▶ **TESTO FORNITO**:
>>>>>

Una delle ragioni principali del miglioramento qualitativo di questo sequel sta inoltre in uno dei suoi elementi di maggiore spicco, ossia la comicità: se nel Vol. 1 era caratterizzata da una stupidità infantile e francamente fastidiosa alle sinapsi, qui si vira maggiormente verso il più oggettivo nonsense (quasi alla Rat-Man, mi verrebbe da dire) che può quindi incorrere nel favore di più gusti.

Sì, insomma, per apprezzarlo non siete obbligati ad avere 13 anni come età fisica o mentale.

Si nota inoltre da un punto di vista tecnico maggiore cura negli effetti speciali e, soprattutto, nella fotografia, che a differenza del Vol. 1 talvolta dimostratasi poco approfondita, qui sfrutta maggiormente tonalità vivaci di paesaggi ed epidermidi.
Nonostante talvolta i corpi fisici degli attori non si incastrino granché bene con la CGI a causa di fondali un po’ fintacchioni, il lato visivo risulta complessivamente più che dignitoso ed adatto alla bonaria baracconata di grana grossa che è questa pellicola.

Quindi ricapitolando abbiamo: colori sgargianti, sconclusionati personaggi fuori di testa ed esplosioni.

Cosa manca all’elenco di elementi semplici, immediati e gigioni per attirare il pubblico?

Semplice.

Questo aborto qua.

Il genere supereroistico è rivolto ad un pubblico prevalentemente (coff coff quasi esclusivamente coff coff) maschile, e per attirare il gentil sesso l’unica arma dei produttori sono i pettorali/addominali/dorsali ed altri muscoli che finiscono con “ali” di attori che si sono spaccati il culo in palestra per mesi?

<<<<<

▶ **Voci di dati salvate**:

>>>>>

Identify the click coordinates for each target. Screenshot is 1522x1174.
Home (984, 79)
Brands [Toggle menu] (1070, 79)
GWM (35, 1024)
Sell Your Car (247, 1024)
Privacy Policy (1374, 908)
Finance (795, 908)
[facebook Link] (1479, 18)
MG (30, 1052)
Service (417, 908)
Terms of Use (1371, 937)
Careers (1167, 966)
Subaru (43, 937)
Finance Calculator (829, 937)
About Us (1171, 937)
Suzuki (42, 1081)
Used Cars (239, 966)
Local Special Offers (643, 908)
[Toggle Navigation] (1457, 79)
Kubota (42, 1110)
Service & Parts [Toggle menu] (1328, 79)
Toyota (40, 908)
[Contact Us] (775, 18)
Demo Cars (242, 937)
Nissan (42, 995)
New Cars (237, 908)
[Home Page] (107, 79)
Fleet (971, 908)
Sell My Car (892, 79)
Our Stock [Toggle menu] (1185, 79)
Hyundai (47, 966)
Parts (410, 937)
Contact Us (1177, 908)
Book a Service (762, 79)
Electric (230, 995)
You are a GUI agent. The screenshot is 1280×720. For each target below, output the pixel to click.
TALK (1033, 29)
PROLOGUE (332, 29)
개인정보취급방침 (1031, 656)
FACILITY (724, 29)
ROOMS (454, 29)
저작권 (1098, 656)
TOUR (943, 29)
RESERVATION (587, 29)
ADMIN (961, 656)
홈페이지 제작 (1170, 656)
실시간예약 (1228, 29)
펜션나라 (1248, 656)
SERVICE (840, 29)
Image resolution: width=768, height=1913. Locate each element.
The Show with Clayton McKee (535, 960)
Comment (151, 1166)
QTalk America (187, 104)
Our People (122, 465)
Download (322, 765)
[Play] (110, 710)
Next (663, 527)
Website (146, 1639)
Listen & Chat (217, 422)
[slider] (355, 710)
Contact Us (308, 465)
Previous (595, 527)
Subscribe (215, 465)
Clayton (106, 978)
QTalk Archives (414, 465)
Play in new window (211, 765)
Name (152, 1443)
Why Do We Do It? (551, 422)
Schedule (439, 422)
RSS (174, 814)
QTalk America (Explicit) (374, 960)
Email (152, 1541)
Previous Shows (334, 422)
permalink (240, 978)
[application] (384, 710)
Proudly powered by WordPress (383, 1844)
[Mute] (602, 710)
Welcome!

<<<<<

▶ **COMPITO A**: Elenca tutti gli elementi che la recensione riassume nella frase che comincia con «Quindi ricapitolando abbiamo».
▶ **COMPITO B**: Trascrivi fedelmente dalla recensione il brano che va da «Si nota inoltre» a «paesaggi ed epidermidi.».
▶ **COMPITO C**: Riassumi la recensione in tre frasi.

▶ **SOLUZIONE SVOLTA A**: colori sgargianti; sconclusionati personaggi fuori di testa; esplosioni

▶ **SOLUZIONE SVOLTA B**:
Si nota inoltre da un punto di vista tecnico maggiore cura negli effetti speciali e, soprattutto, nella fotografia, che a differenza del Vol. 1 talvolta dimostratasi poco approfondita, qui sfrutta maggiormente tonalità vivaci di paesaggi ed epidermidi.

▶ **SOLUZIONE SVOLTA C**: Rispetto al Vol. 1, la recensione trova il sequel migliore soprattutto per la comicità, che passa da una stupidità infantile a un nonsense più adatto a gusti diversi. Sul piano tecnico nota più cura negli effetti speciali e nella fotografia, dai toni vivaci, e giudica il lato visivo complessivamente più che dignitoso, pur con qualche stacco tra gli attori e la CGI. Infine si chiede se, per attirare il pubblico femminile verso un genere rivolto soprattutto ai maschi, i produttori abbiano come unica arma i muscoli degli attori.